Stored records:
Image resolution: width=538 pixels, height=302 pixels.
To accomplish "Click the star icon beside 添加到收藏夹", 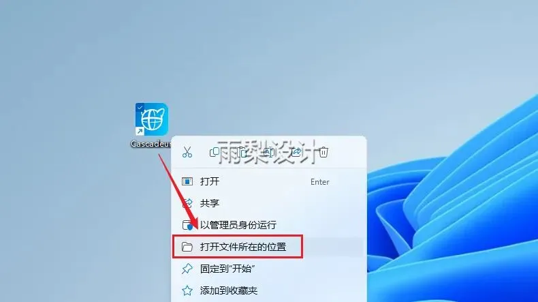I will pyautogui.click(x=187, y=290).
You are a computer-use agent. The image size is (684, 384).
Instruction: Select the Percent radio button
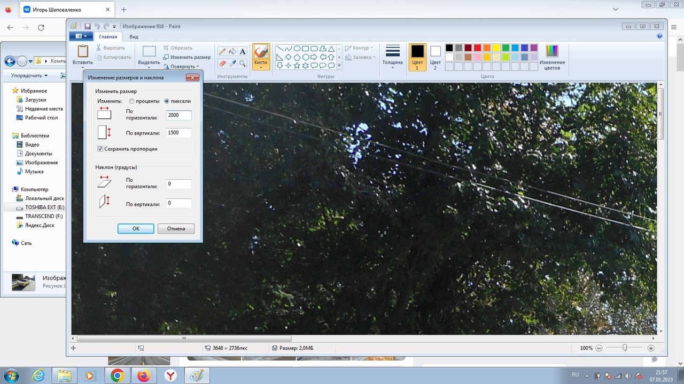131,101

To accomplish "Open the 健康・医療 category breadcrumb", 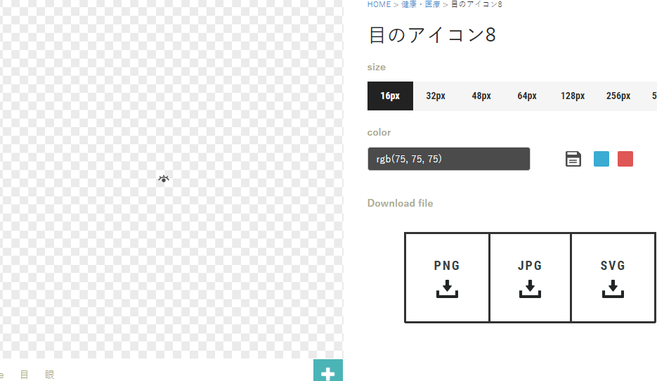I will coord(420,4).
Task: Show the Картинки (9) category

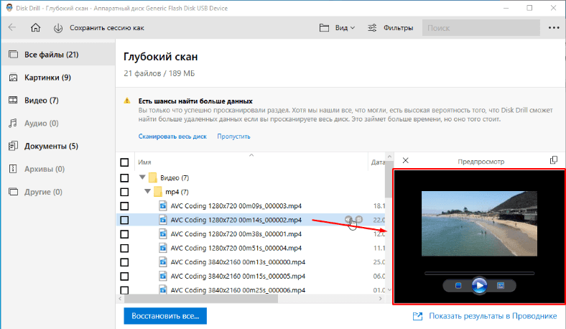Action: point(46,78)
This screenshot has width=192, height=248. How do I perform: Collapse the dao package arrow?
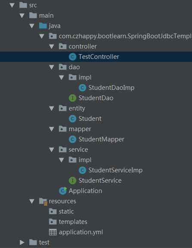pyautogui.click(x=52, y=67)
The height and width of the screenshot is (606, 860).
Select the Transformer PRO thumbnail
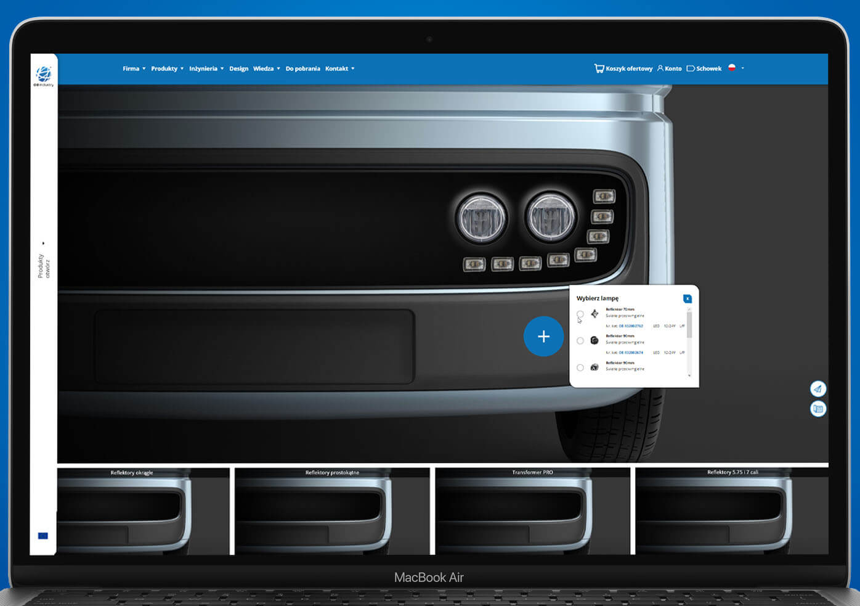pyautogui.click(x=532, y=510)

● Exercise instructions: Return the lines from the one containing "Task: Show the Картинки (9) category" through the last line of the records, both included, exactly as written and with no pictures.

● Answer box:
Task: Show the Картинки (9) category

Action: point(46,78)
This screenshot has width=192, height=248. How do I perform: Collapse the dao package arrow?
pyautogui.click(x=52, y=67)
The height and width of the screenshot is (606, 860).
Select the Transformer PRO thumbnail
pyautogui.click(x=532, y=510)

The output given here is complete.